A sea of color could soon greet walkers at Burnt Corn Creek Park — not to mention drivers passing over the creek near the park.
The City of Brewton is hoping to secure a grant to plant wildflowers along the green boardwalk at the park and along the creek near the bridge, said city program director Connie Baggett.
“We were looking at ways to expand use of the park,” Baggett said.
One of the best ways, she said, would be to beautify it by planting wildflowers.
“We’ve selected some species we think are native to the area,” she said.
Those flowers will also attract butterflies — in effet creating a butterfly garden at the park.
The flowers would be planted the entire length of the boardwalk along the powerline, as well as an area near the bridge so that motorists on U.S. 31 can see the color.
Work to plant the flowers will be done by city employees as well as a group of Seventh-Day Adventists who have chosen Brewton as a site for volunteer projects. They will be in town on March 23 and will prepare the soil for the seeds.
“Basically, we’ll have about 11,000 hours of service” from the group, Baggett said.
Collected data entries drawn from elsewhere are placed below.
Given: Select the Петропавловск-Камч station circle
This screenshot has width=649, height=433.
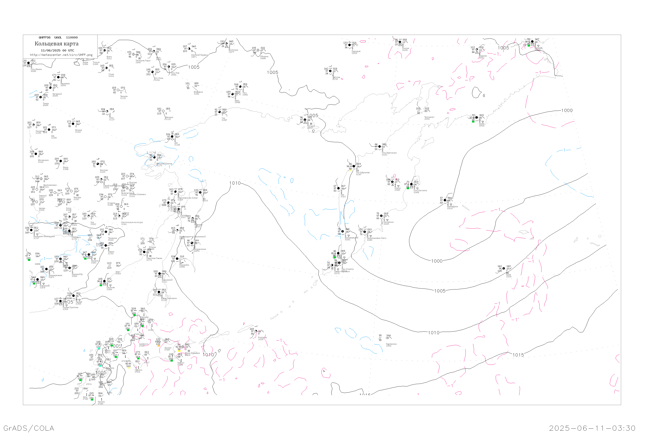Looking at the screenshot, I should tap(365, 232).
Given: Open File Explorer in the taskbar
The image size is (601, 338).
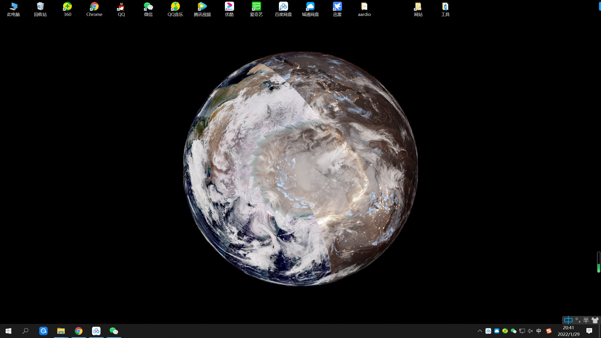Looking at the screenshot, I should pyautogui.click(x=61, y=331).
The 250 volunteers will spend four hours in Brewton and work on the wildflowers as well as other projects.
While beautifying the park is on the agenda, so too is improving the lighting there.
The city has a $20,000 grant for new lights — which is not enough to do what the city wants but will get under way the ability to hold events at the back of the park, where there is currently no electrical power.
“Our hope is to begin lighting the path and get a power source to the back part of the park,” Baggett said. “The No. 1 complaint we have when we hold events there is that it is too hot. But the back of the park has better shade and a better fiew. The view of the creek is amazing.”
The city also hopes to bring students to the park for outdoor learning — not only at the butterfly garden but through an archeological dig at the site near the boardwalk.
“It’s very popular to dig into the past,” Baggett said. “You can learn about people by looking at what they threw away.”
Students could also use those shards of glass they find to make art projects — expanding the educational opportunities, Baggett said.
“We hope to add a lot more volunteer opportunities,” she said.